Lifetime Achievement Award to veteran record executive Bruce Lundvall

This Saturday I had the honor of presenting the Jazz Foundation of America’s (JFA) Lifetime Achievement Award to veteran record executive Bruce Lundvall. For more than 21 years, The JFA has supported jazz musicians in need. Under the leadership of their irrepressible Vice Chairman Wendy Oxenhorn, they have allowed many of our elders who are struggling or infirm to live with dignity.

Bruce Lundvall cut his teeth at Columbia Records in the 1960s, and went on to serve Jazz and popular music for over 50 years, always with dignity, style and optimism. He is responsible for signing and nurturing the careers of an unsurpassed diversity of artists ranging from Willie Nelson to Dianne Reeves Music, James Taylor to Herbie Hancock, and Stan Getz to Cassandra Wilson. With an unbridled enthusiasm, he developed, revived and even founded record companies.

In 1979, he created the historic Havana Jam Festival and brought American musicians to Cuba. This integration on the bandstand highlighted US-Cuban cultural ties in a dynamic and unapologetic way.
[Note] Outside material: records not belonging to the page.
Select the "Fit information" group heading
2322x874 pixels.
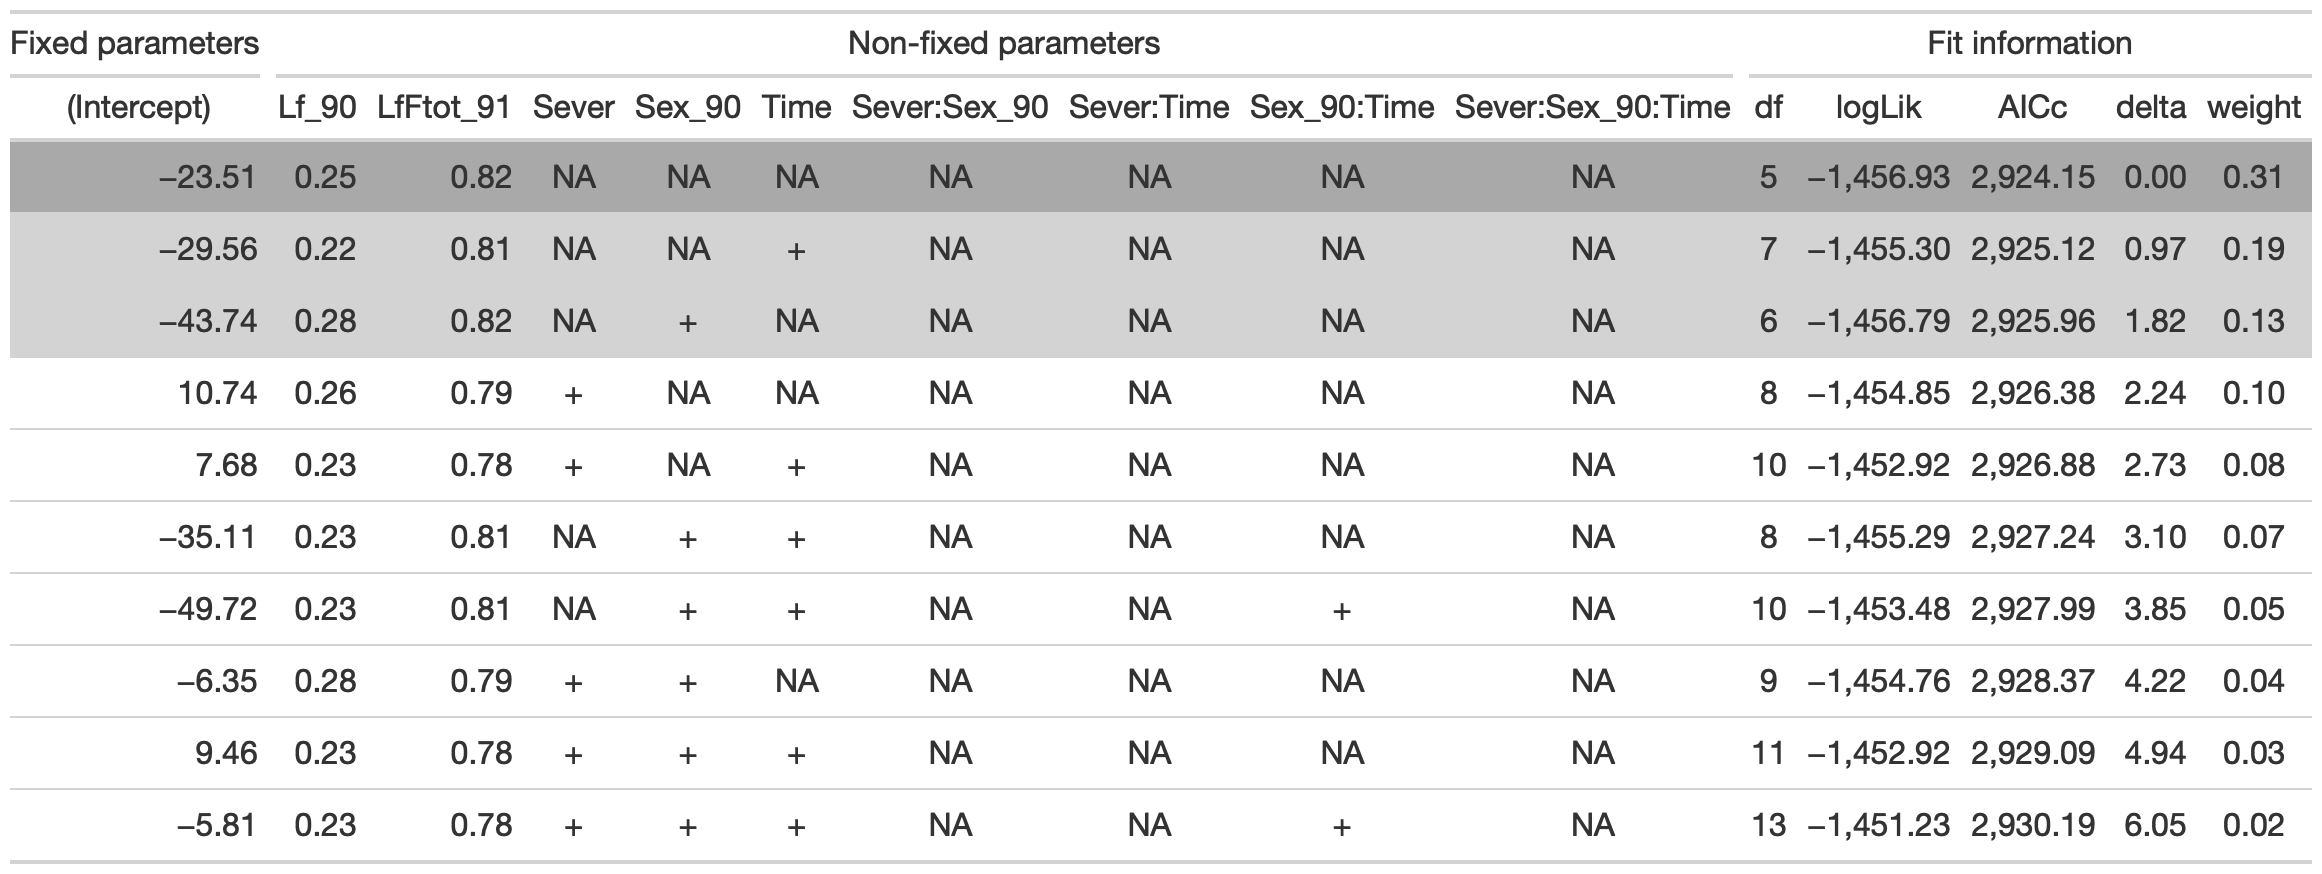tap(2029, 44)
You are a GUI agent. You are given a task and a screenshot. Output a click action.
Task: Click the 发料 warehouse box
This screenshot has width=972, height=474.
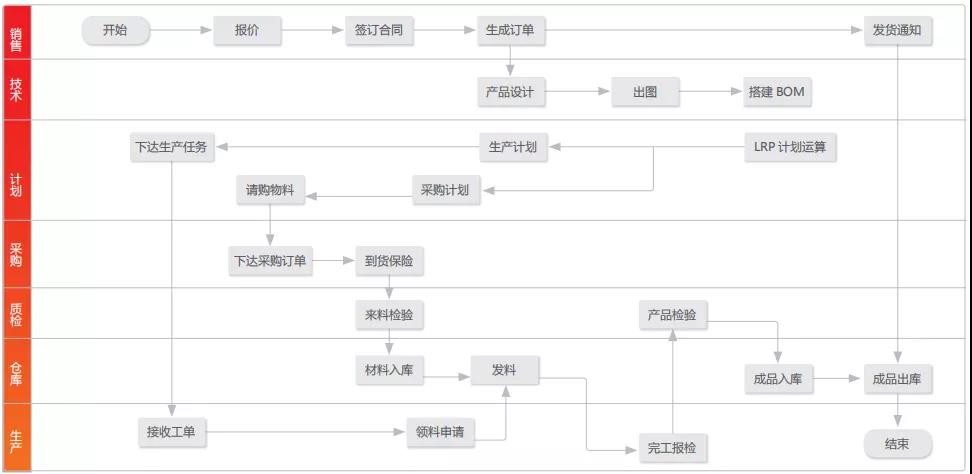click(x=505, y=371)
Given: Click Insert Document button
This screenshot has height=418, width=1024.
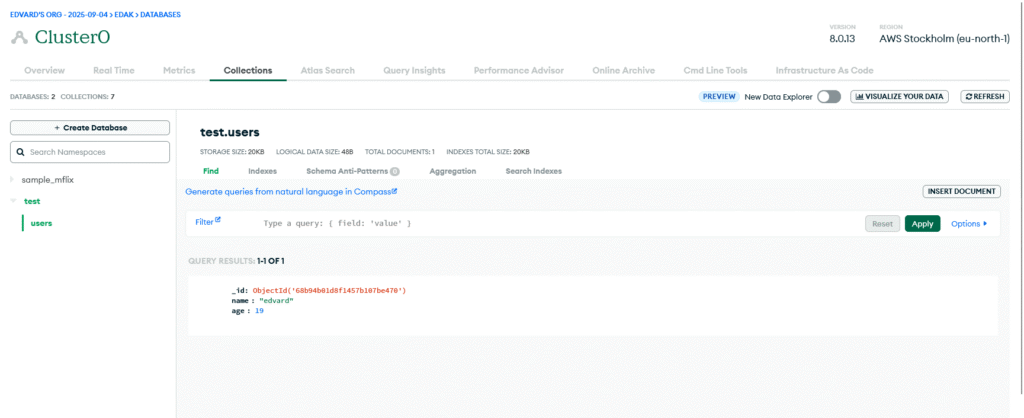Looking at the screenshot, I should (x=960, y=191).
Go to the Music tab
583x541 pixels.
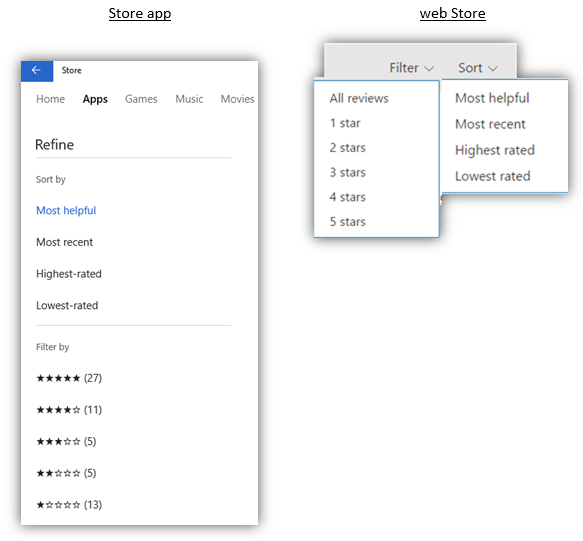(x=189, y=99)
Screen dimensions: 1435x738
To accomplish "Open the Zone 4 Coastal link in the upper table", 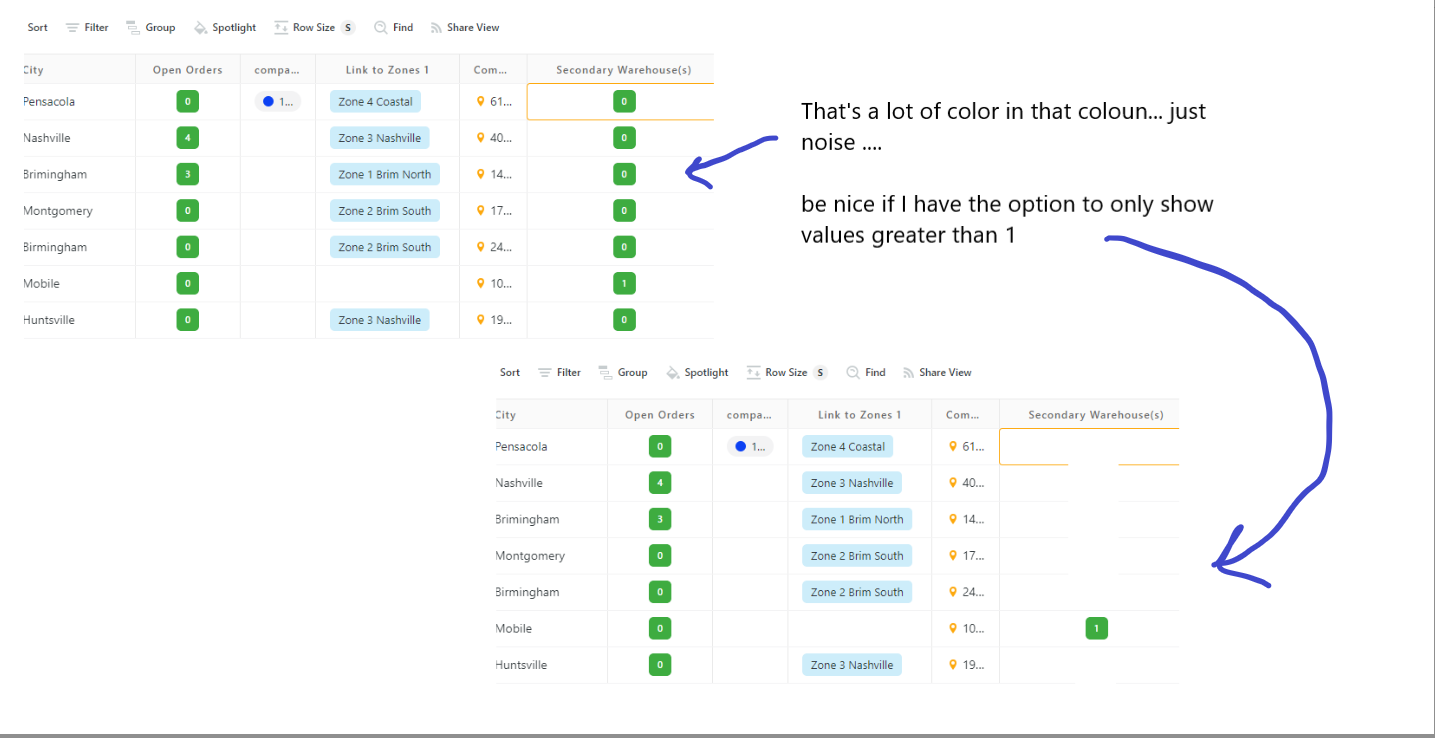I will pos(375,102).
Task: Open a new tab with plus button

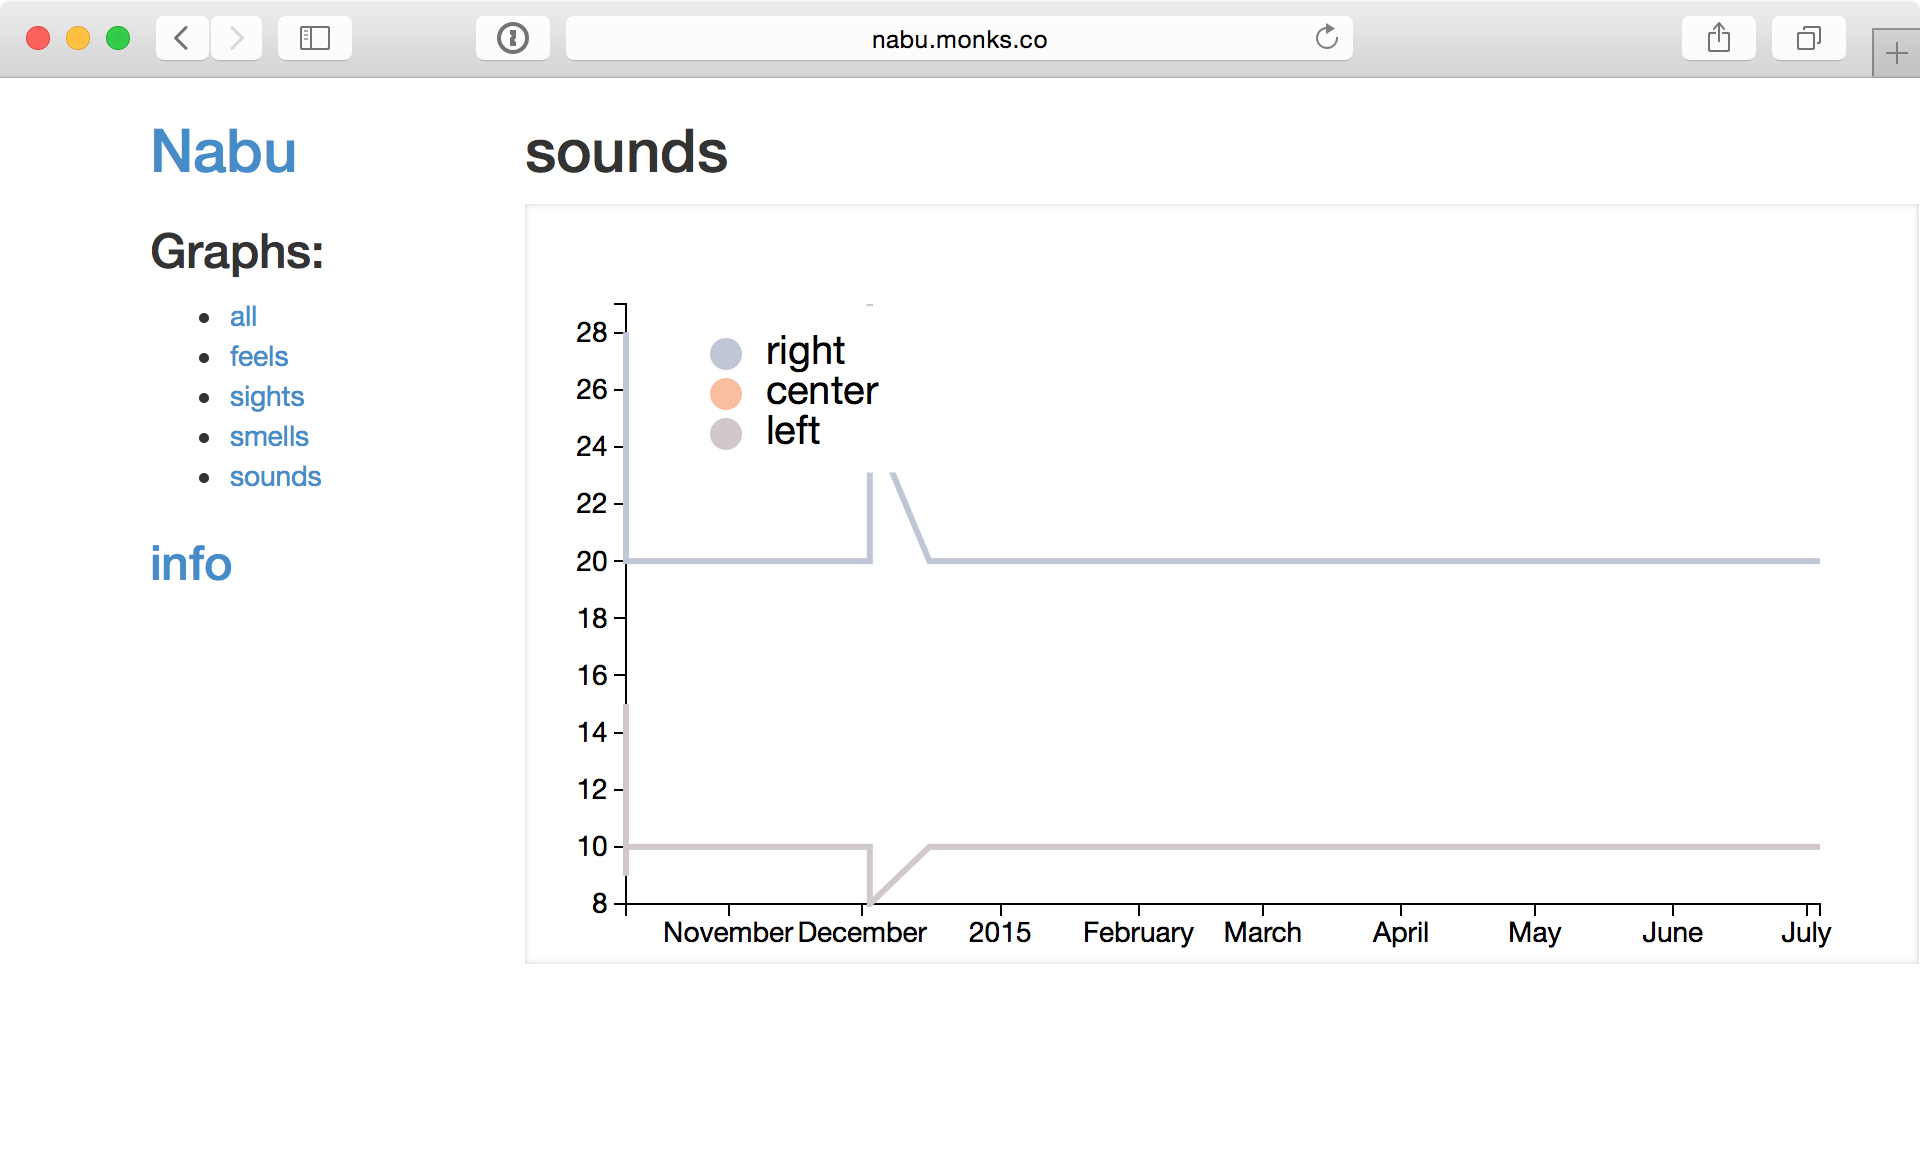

Through the years he has supported all types of socio-political recordings that most executives wouldn’t have touched. And everything was done with hard work and due diligence, but also with a light touch and sense of humor. As a high school student, Bruce told his father, “I want to be in the record business when I grow up.” His father replied, “Son, you’ll have to choose — one or the other.”

You could always depend on Bruce to hit the clubs and concerts dressed to the nines, encouraging musicians he loved (whether they were on his label or not). I was a recipient of that love and respect all through my career, and Bruce was the one who suggested Columbia sign me at 18. When I actually became part of the Columbia roster, he had already moved on to Elektra Records, but we developed and have maintained a close relationship.

In deciding to leave Columbia/Sony after more than 20 something years, I agonized about going to a smaller label with less resources. Seeking advice, I met with my guru and the seer from the 9th Ward, Herlin Riley. Laying out the pros and cons I said, “Sony has the distribution and the resources but don’t really want to release real Jazz albums. Every album idea is an uphill sell. But Bruce and Blue Note, love the music, want to deal with it, and will embrace new ideas.” Herlin considered what was said for a moment and returned, “Bruh….Love who love you.”

I went with Bruce, and am glad to have recorded on a label run by him. Though now confined to a wheelchair due to advanced Parkinson’s, he is still able to reflect on a lifetime of unprecedented success with his characteristic wit and intelligence “Youth passes swiftly, but if you’re lucky, immaturity can last a lifetime.”